18

Say this I have the following file my_cool_file.sh in a Git repository in Github (or BitBucket for that matter) named my_cool_repo. The file is a script used to install ConfigServer's well known CSF-LFD software:

#!/bin/bash
cd /usr/src
rm -fv csf.tgz
wget https://download.configserver.com/csf.tgz
tar -xzf csf.tgz
cd csf
sh install.sh
sed -i "s/TESTING = "1"/TESTING = "0"/g" /etc/csf/csf.conf
csf -r
perl /usr/local/csf/bin/csftest.pl
# sh /etc/csf/uninstall.sh

How can one execute this Bash script (a .sh file) directly from Github, via command line?

1
  • 2
    As you are putting this script up on github, consider #!/usr/bin/env bash as your hash-bang for better portability.
    – Mark
    Jan 5, 2018 at 0:45

4 Answers 4

27

Load the file (make sure you use the raw file, otherwise you load the HTML page!) with wget using its exact URL and then pipe the output to bash:

Here's an example with clarifications:

wget -O - https://raw.githubusercontent.com/<username>/<project>/<branch>/<path>/<file> | bash

From the manpage for the wget command:

   -O file
   --output-document=file
       The documents will not be written to the appropriate files, but all
       will be concatenated together and written to file.  If - is used as
       file, documents will be printed to standard output, disabling link
       conversion.  (Use ./- to print to a file literally named -.)
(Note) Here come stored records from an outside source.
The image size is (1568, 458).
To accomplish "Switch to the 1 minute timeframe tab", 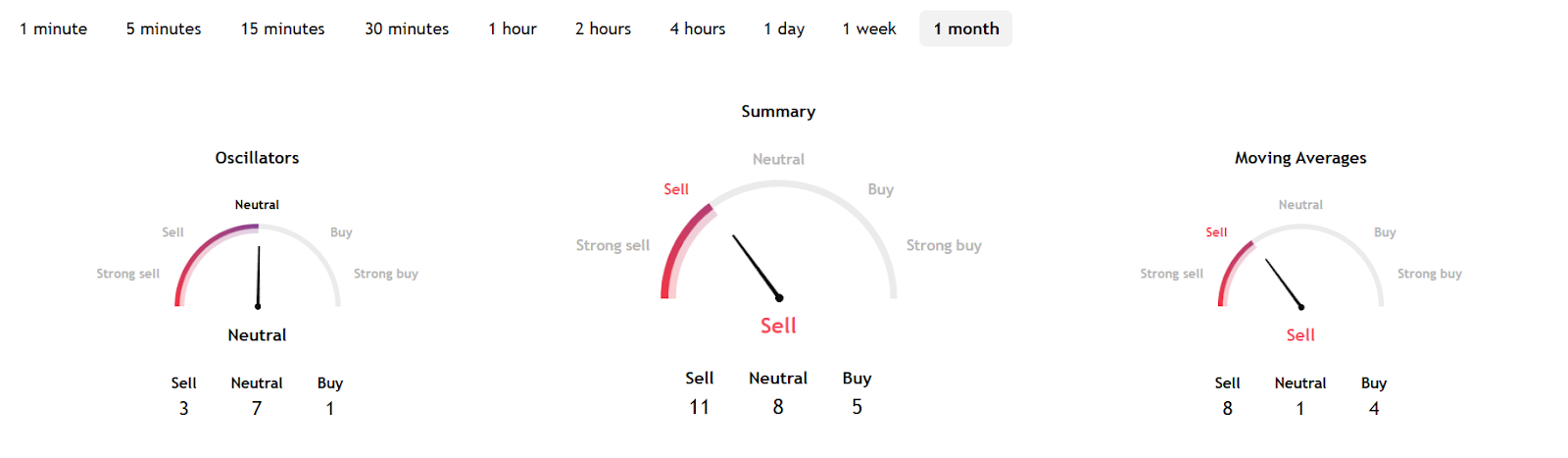I will [53, 29].
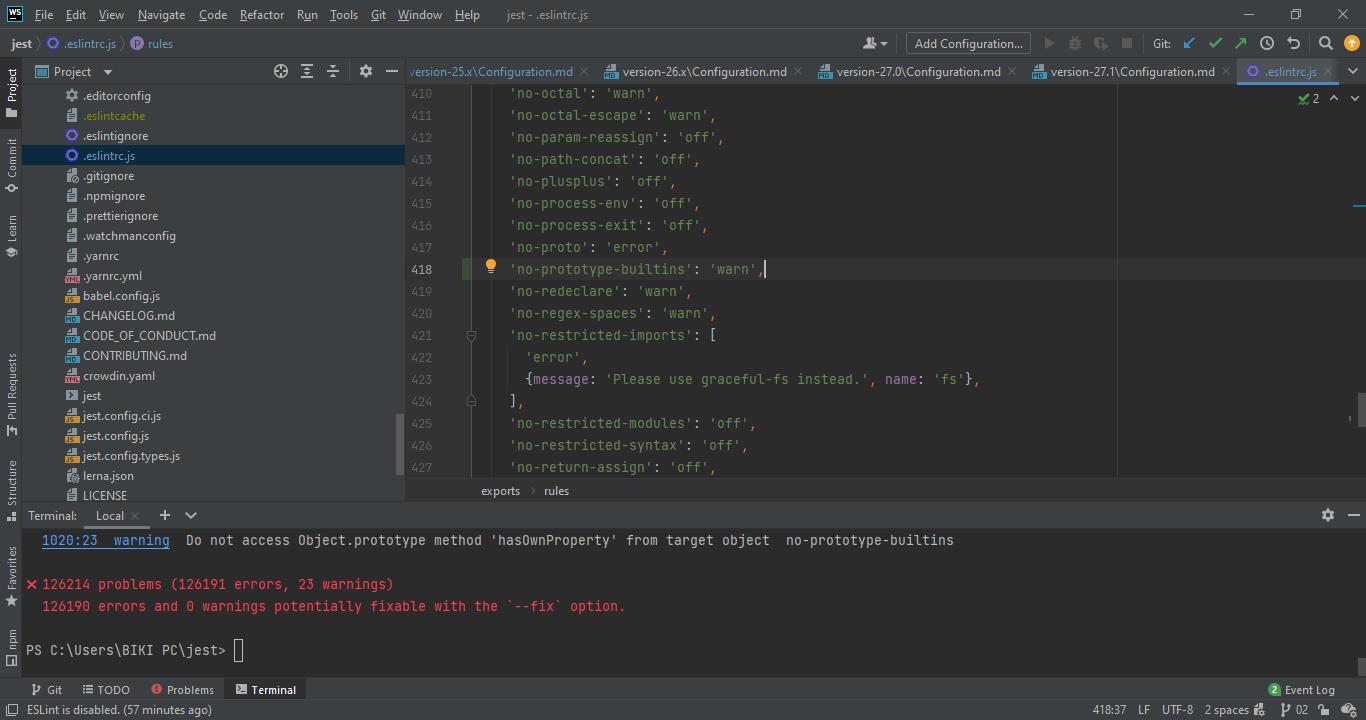Push commits with the green arrow icon
The image size is (1366, 720).
(1239, 43)
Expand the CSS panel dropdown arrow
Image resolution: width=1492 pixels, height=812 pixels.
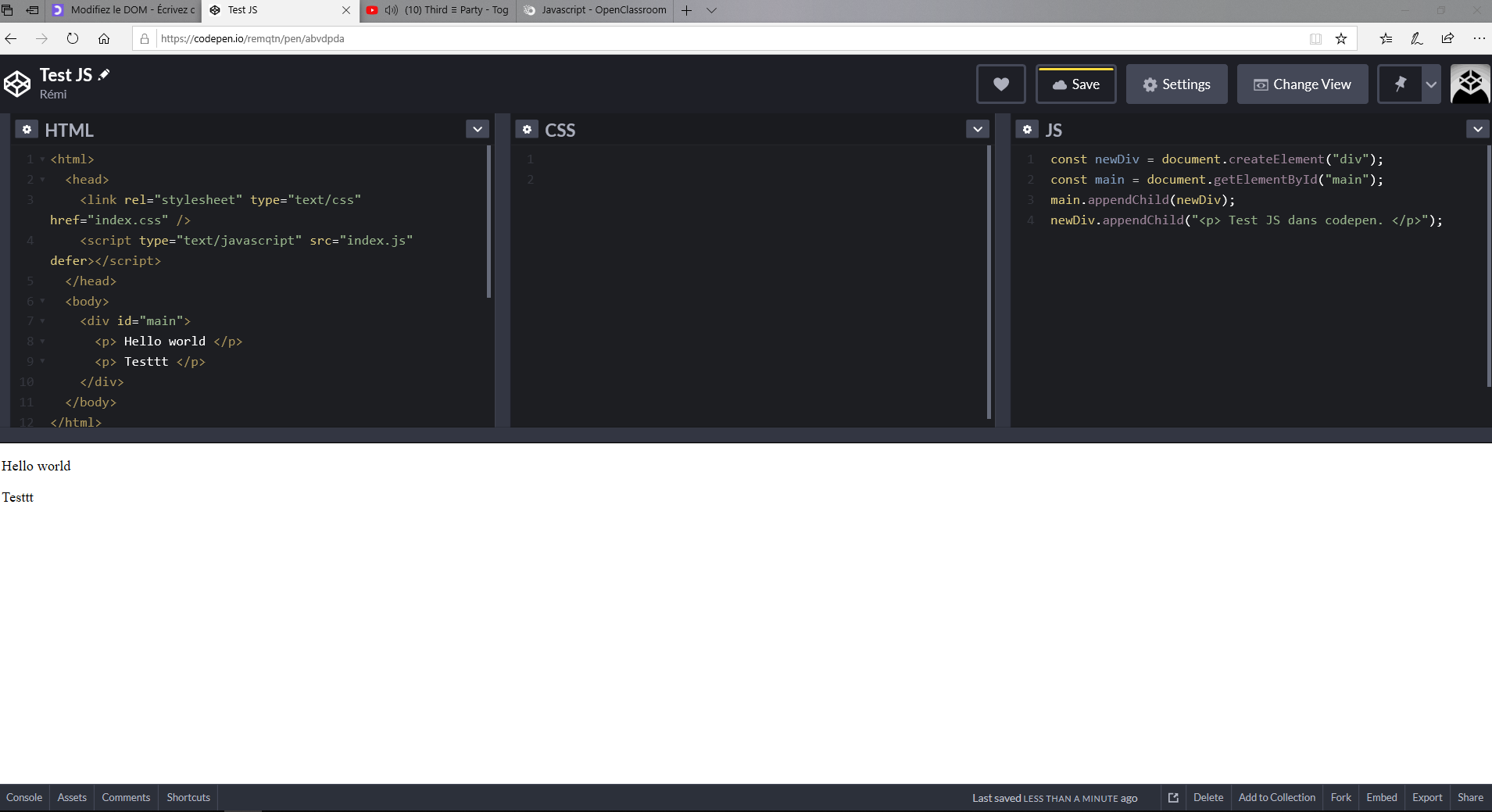point(977,129)
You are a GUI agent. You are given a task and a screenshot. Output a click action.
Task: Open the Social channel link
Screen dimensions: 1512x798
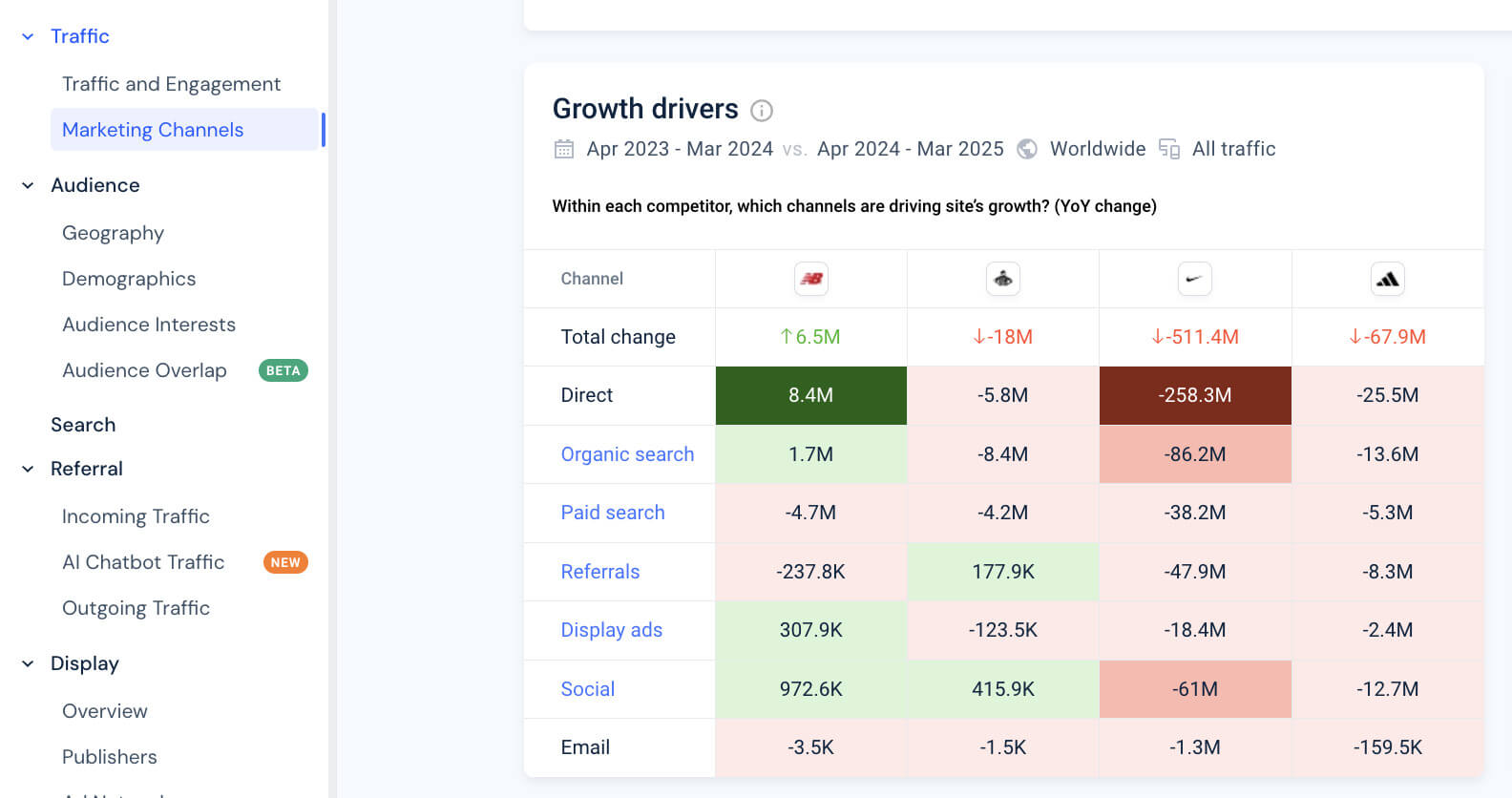coord(587,689)
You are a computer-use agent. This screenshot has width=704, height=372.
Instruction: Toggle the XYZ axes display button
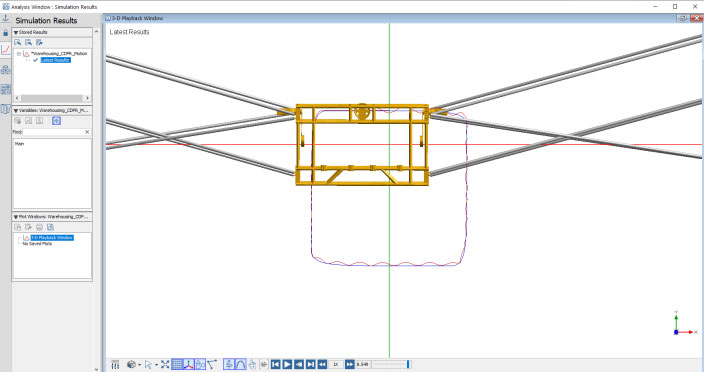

       Use of -O is not intended to mean simply "use the name file instead
       of the one in the URL;" rather, it is analogous to shell
       redirection: wget -O file http://foo is intended to work like wget
       -O - http://foo > file; file will be truncated immediately, and all
       downloaded content will be written there.

So outputting to - will actually write the files content to STDOUT and then you simply pipe it to bash or whatever shell you prefer. If you script needs sudo rights you need to do sudo bash at the end so the line becomes:

wget -O - https://raw.githubusercontent.com/<username>/<project>/<branch>/<path>/<file> | sudo bash
1
  • 2
    What about params? Let's say the piped script optionally handles $1, would there be a way to pass it in?
    – Wu Wei
    Jan 15, 2020 at 16:41
7

If your script has user entries like read user_input try this:

bash <(curl -s https://raw.githubusercontent.com/username/project/branch/path/file.sh)

The -s parameter don't show download progress.

0
0

You may use following command to pass in the parameters

bash -s

Found it here: passing parameters to bash when executing a script fetched by curl

0

If you want your bash script to be able to use pipes, use bash -c:

cat myfile.txt | \
bash -c "$(curl http://example.com/script.sh )" -s arg1 arg2

You can also use it with wget -O (as in @videonauth 's answer)

Example usage:

#!/usr/bin/env bash

export MYURL="https://raw.githubusercontent.com/sohale/snippets/master/bash-magic/add-date.sh"
curl http://www.google.com | \
bash -c "$(curl -L $MYURL )" -s "       >>>>> next line 🕶👉"

If you use bit.ly to shorten the url, don't forget the -L.